For 50 years after the end of World War II, for example, no French government saw fit to admit the official complicity of the Vichy regime (1940-45) in Nazi crimes against French Jews. Some 75,000 of them were deported to Nazi death camps, and less than 5,000 survived. There is strong documentary evidence that the Vichy regime often exceeded Nazi demands for such deportations -- for instance, by including children in the so-called "shipments" to the camps, when the Nazis had clearly asked only for adults.

Yet until 1995, when then-newly elected conservative President Jacques Chirac made a public apology for French guilt, no high official had raised his voice on behalf of the truth. Chirac's predecessor in office, Socialist Francois Mitterrand (1981-95), had himself concealed his Vichy past. As chief of state, he insisted that the collaborationist government was an anomaly with no relation to what he called the "true French republic," whose record, he said, was therefore clean.

But Mitterrand, like Chirac after him, did undertake the building of a number of Jewish history and Holocaust museums and monuments in Paris and other major cities. And, perhaps more importantly, Mitterrand's education minister, Jack Lang, oversaw a thorough revision of the public school system's curriculum.

Today, a French ninth-grader's (14-15 years old) history textbook begins its account of the Vichy regime with at least an implicit condemnation that would not have been possible a quarter of a century ago. It says that Marshall Louis Petain, the regime's leader, sought an "understanding" with the occupying power. That led him, the text continues, "to satisfy Germany's demands and to deliver to the Nazis Jews living in France."

An accompanying picture of a French Jewish girl's identity card clearly states her ethnic origin. It is dated December 1940, well before the Nazis made any demands on the Vichy regime, now known to have been itself imbued with anti-Semitism from its outset.

As for France's internal resistance to the Nazis, the textbook does not exaggerate its importance -- but without ever going so far as to say flatly that the Allies liberated the country. It carefully distinguishes between the external resistance, the "Free French" led by General Charles de Gaulle, and the internal fighters who were divided into several rival groups, the most numerous of which was led by communists.

On the eight-year-long Algerian War, the history textbook goes much further toward righting historical wrongs than any French government has yet been able to do. Two pages are entirely given over to excerpts from a diary kept by Algerian writer Mouloud Feraoun until he was assassinated by French extremists in Algiers in 1962.

The textbook asks students to summarize the rise of the Algerian National Liberation Front and the French army's reaction to it, as reflected in Feraoun's diary.
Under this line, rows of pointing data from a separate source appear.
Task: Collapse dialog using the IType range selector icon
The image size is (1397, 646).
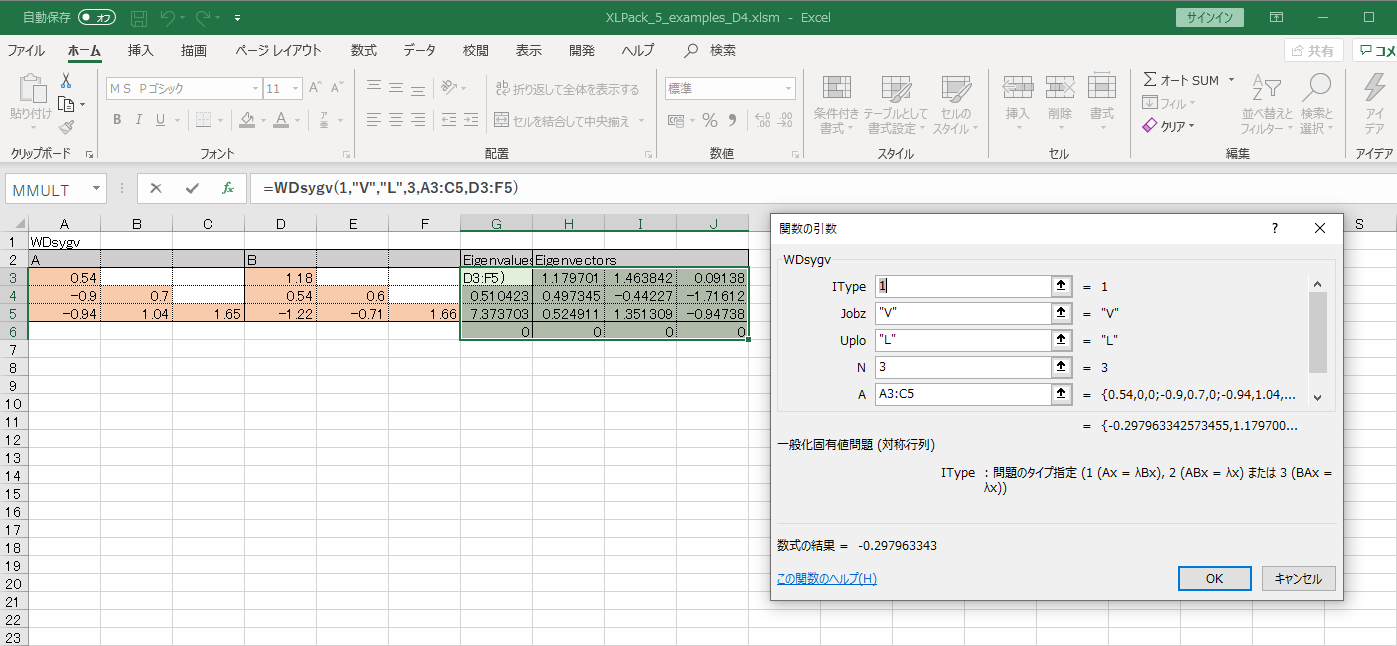Action: [1059, 286]
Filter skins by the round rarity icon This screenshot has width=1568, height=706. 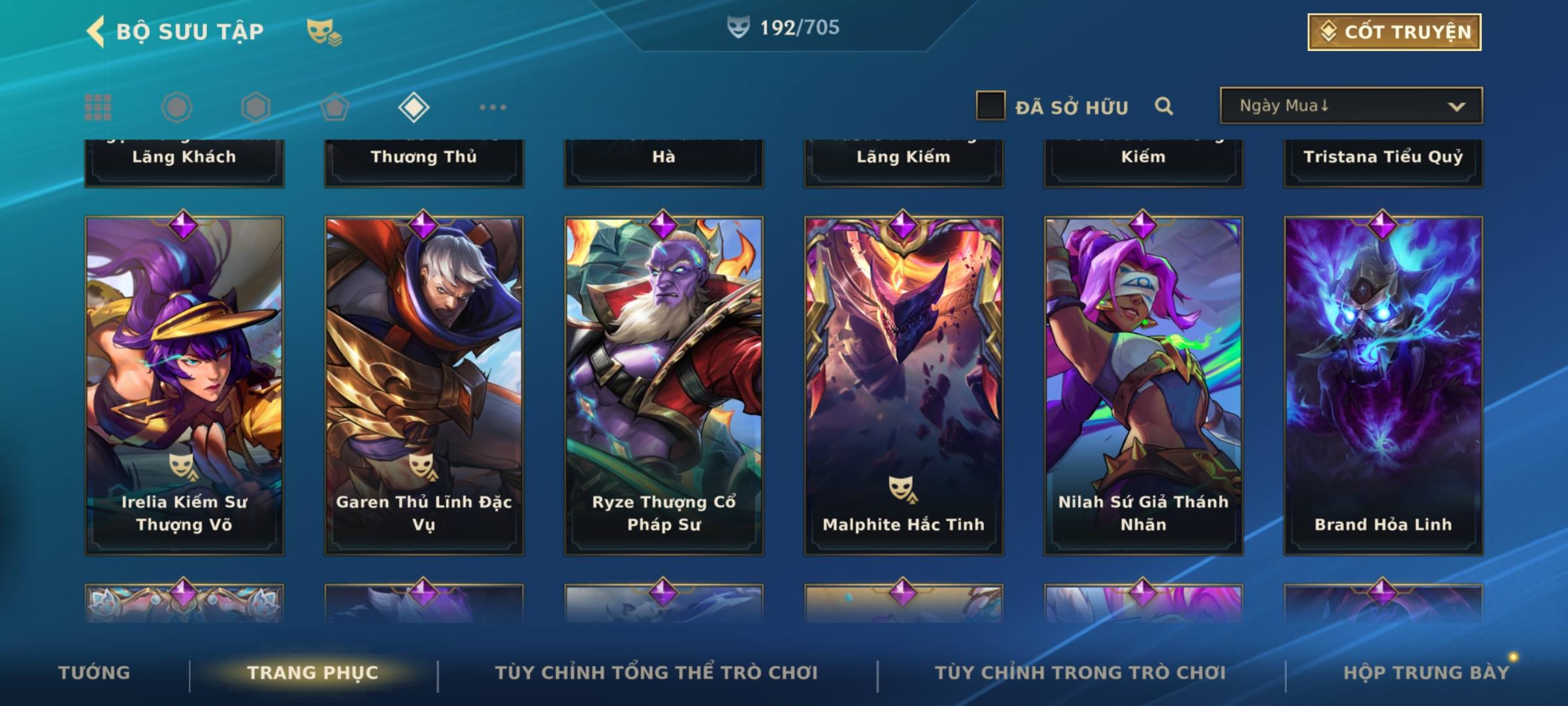click(176, 107)
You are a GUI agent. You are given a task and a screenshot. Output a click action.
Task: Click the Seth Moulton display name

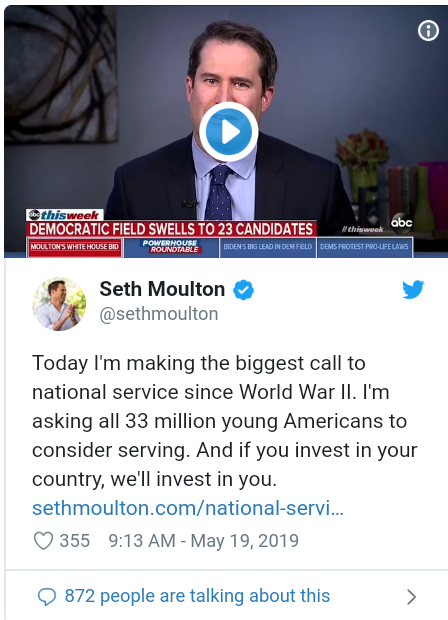tap(162, 289)
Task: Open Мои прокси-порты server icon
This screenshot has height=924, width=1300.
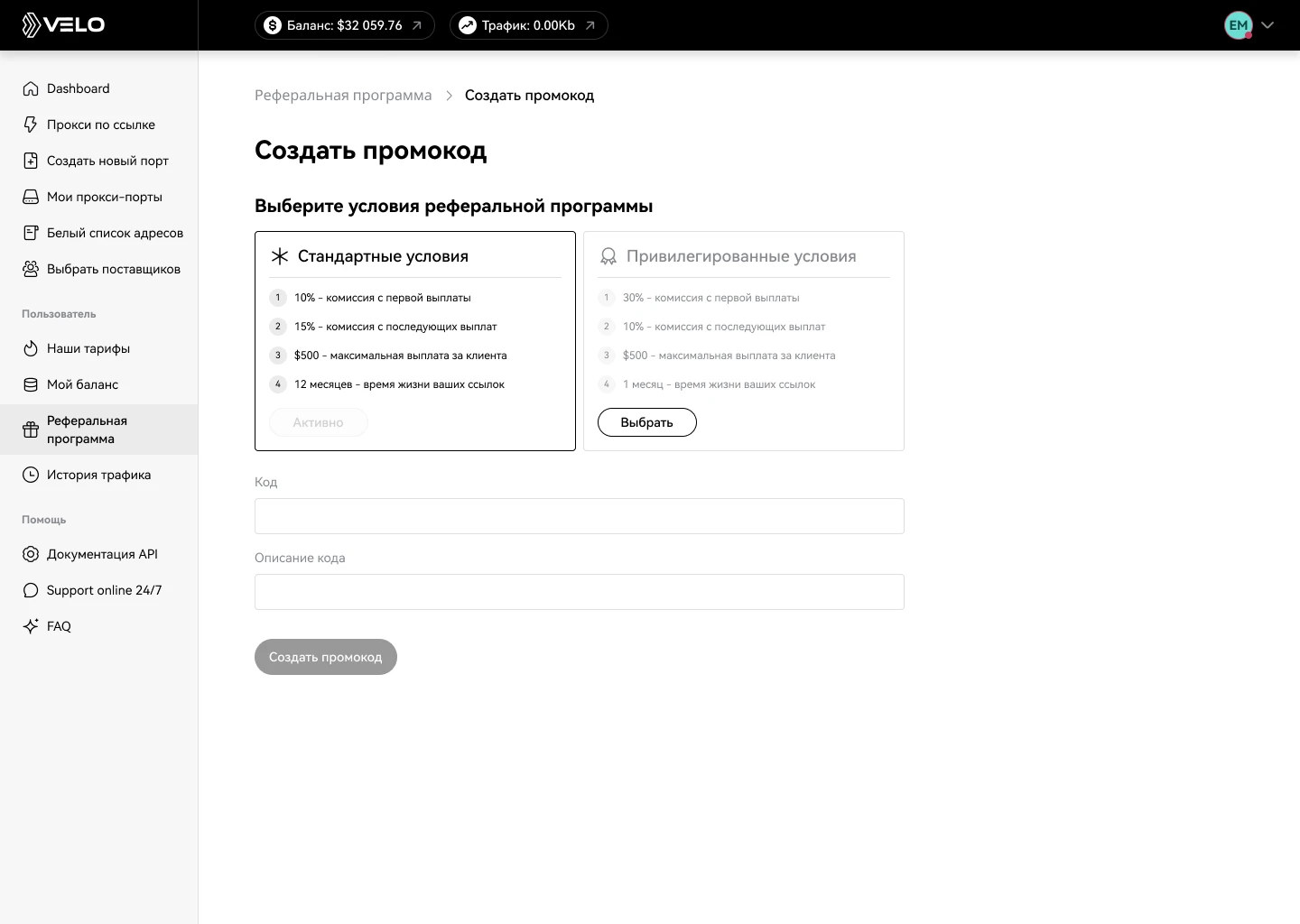Action: (x=31, y=197)
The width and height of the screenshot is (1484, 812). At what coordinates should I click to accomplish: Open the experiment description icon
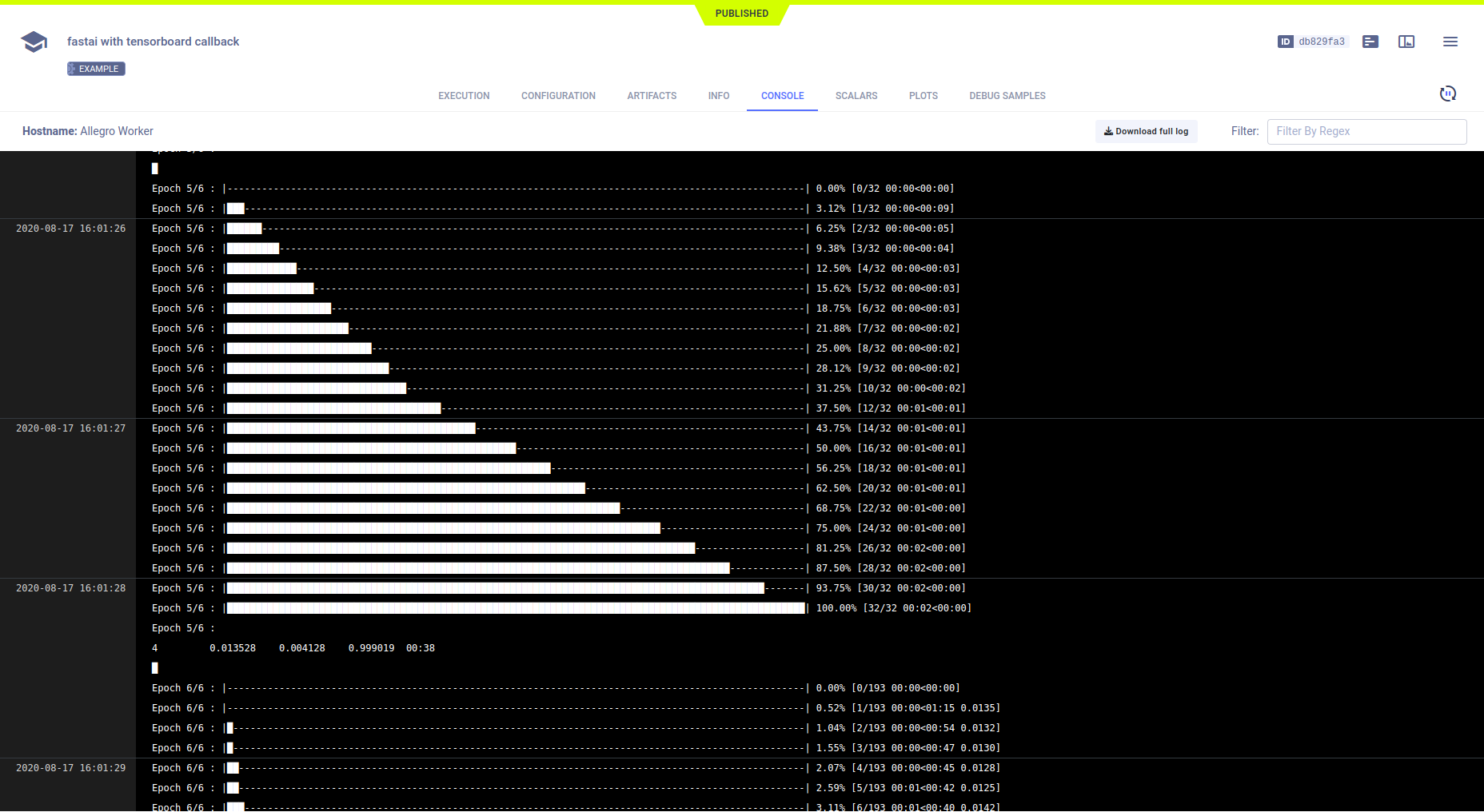(x=1370, y=42)
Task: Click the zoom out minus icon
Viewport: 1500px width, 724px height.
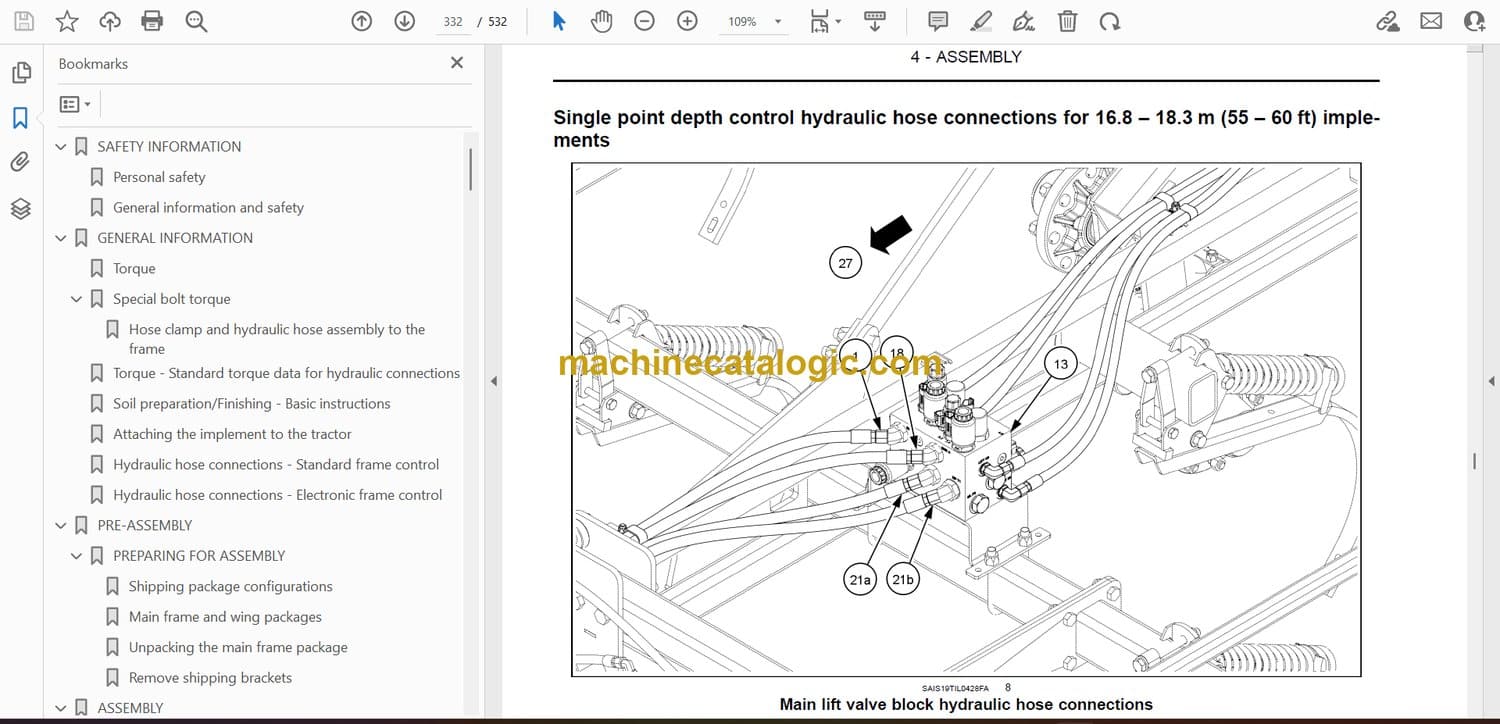Action: click(x=645, y=21)
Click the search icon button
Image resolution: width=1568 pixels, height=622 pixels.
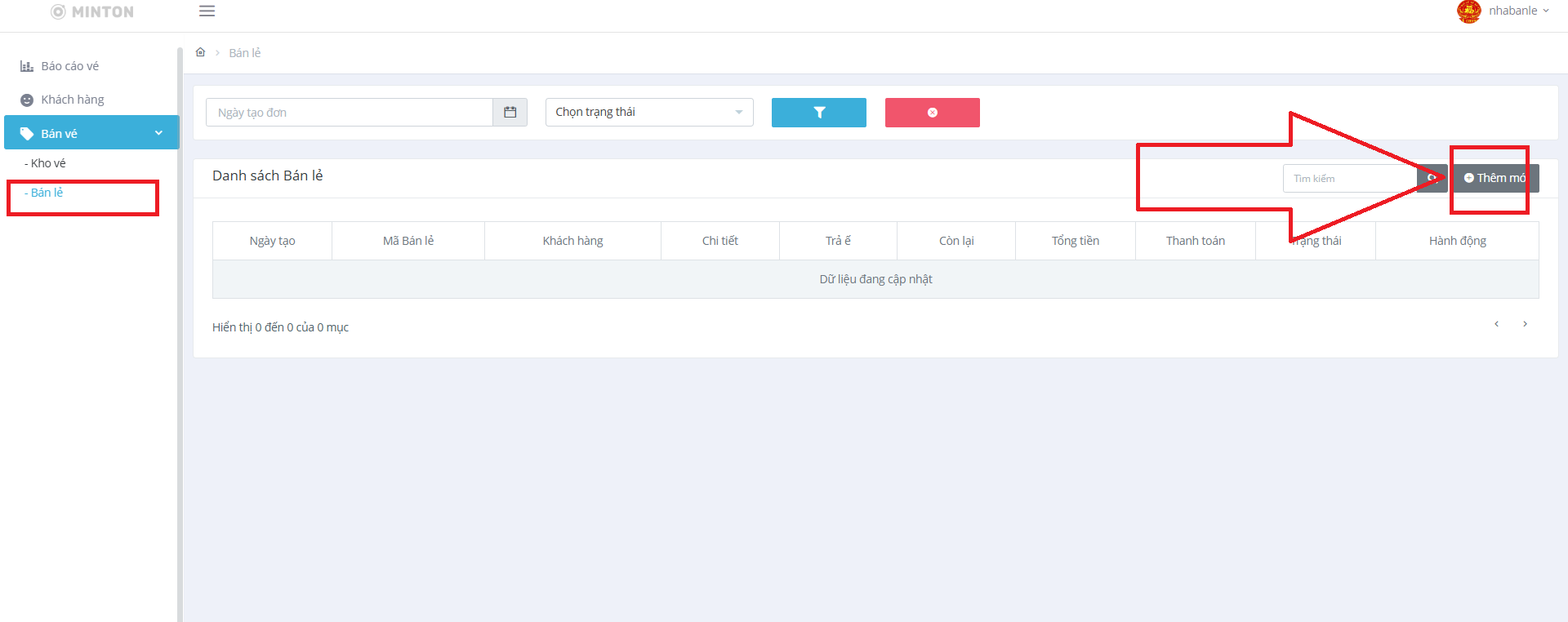1432,178
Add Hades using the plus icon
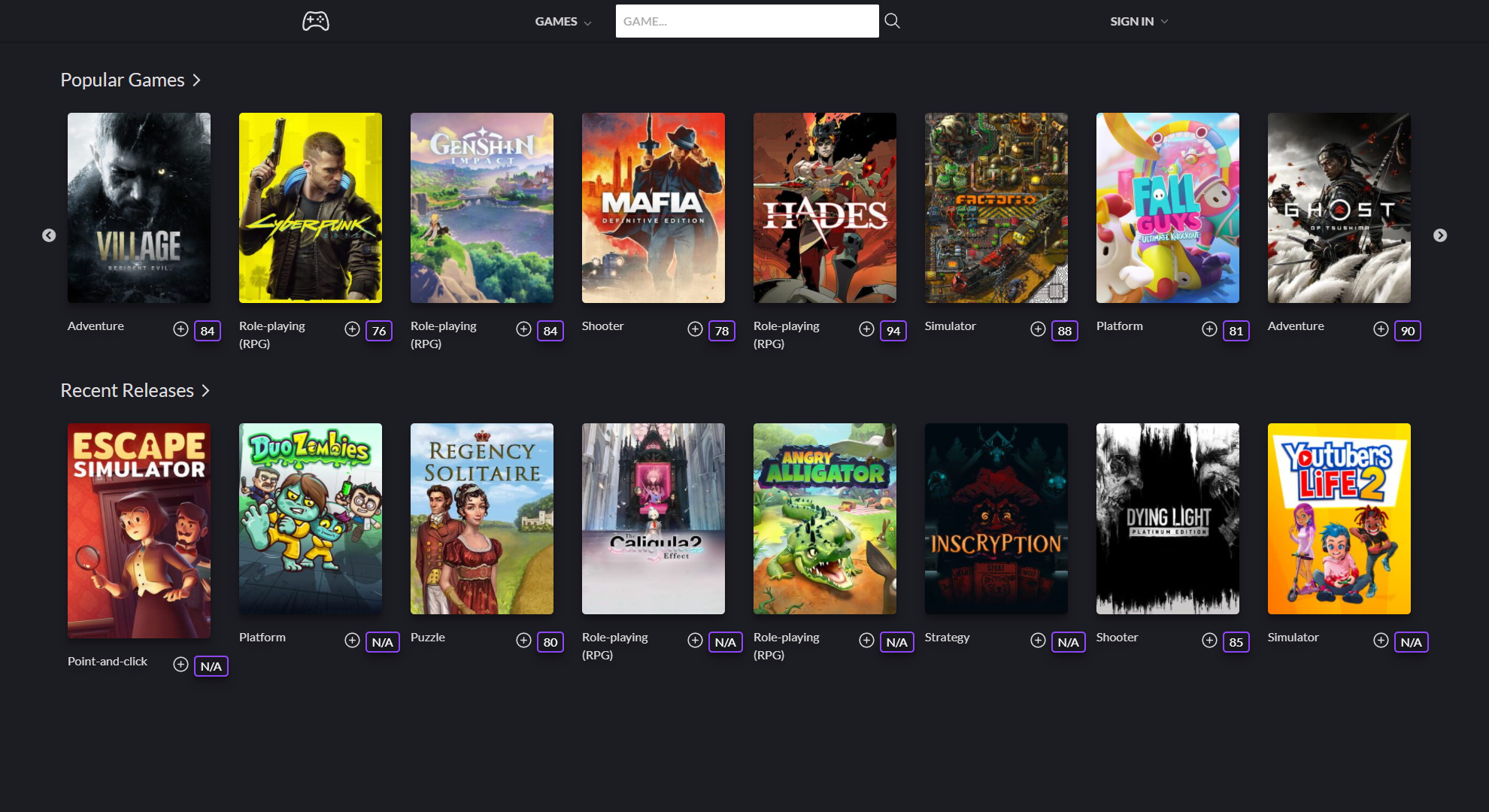Viewport: 1489px width, 812px height. pyautogui.click(x=866, y=329)
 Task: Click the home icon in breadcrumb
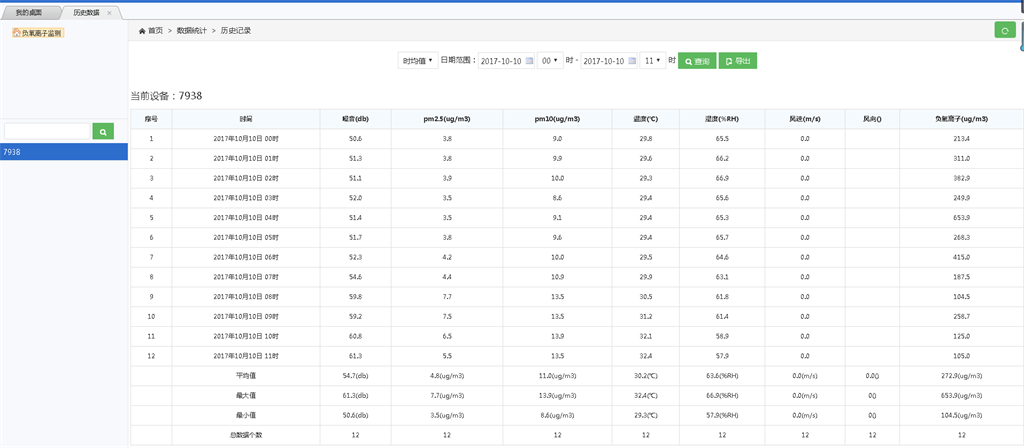click(x=142, y=31)
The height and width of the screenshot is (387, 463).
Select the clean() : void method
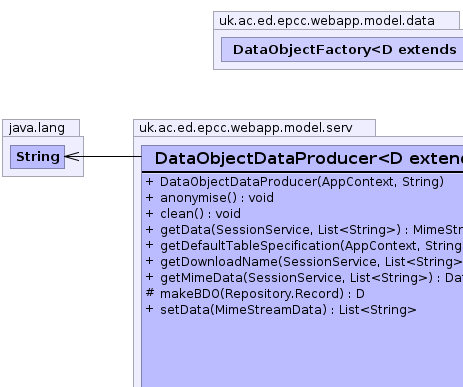(193, 214)
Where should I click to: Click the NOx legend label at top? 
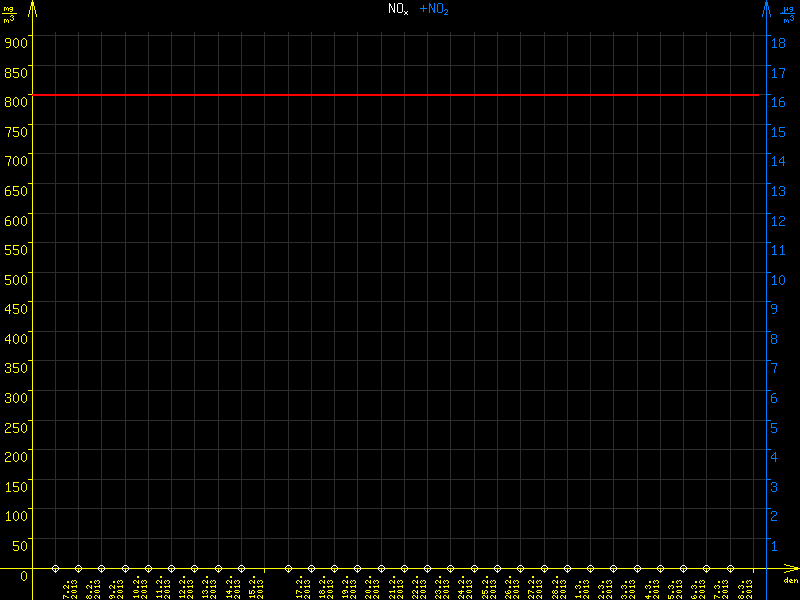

One ninth-grader reports that the highly controversial subject of systematic French torture of Algerian suspects during the war is freely discussed in his classroom -- while no government has ever dared to admit it in public.

In fact, the curriculum in the French school system's upper grades is now "politically correct." It leaves official pronouncements on major past events far behind, and matches the mentality and left leanings of the 2 million-strong French teaching corps, most of whom are known to have supported the Socialists, Communists, and Greens throughout their adult lives.

Sooner or later, most historians agree, official rhetoric and action on still-sensitive subjects such as Algeria are bound to catch up with what has been instilled in students' minds for some 15 years now.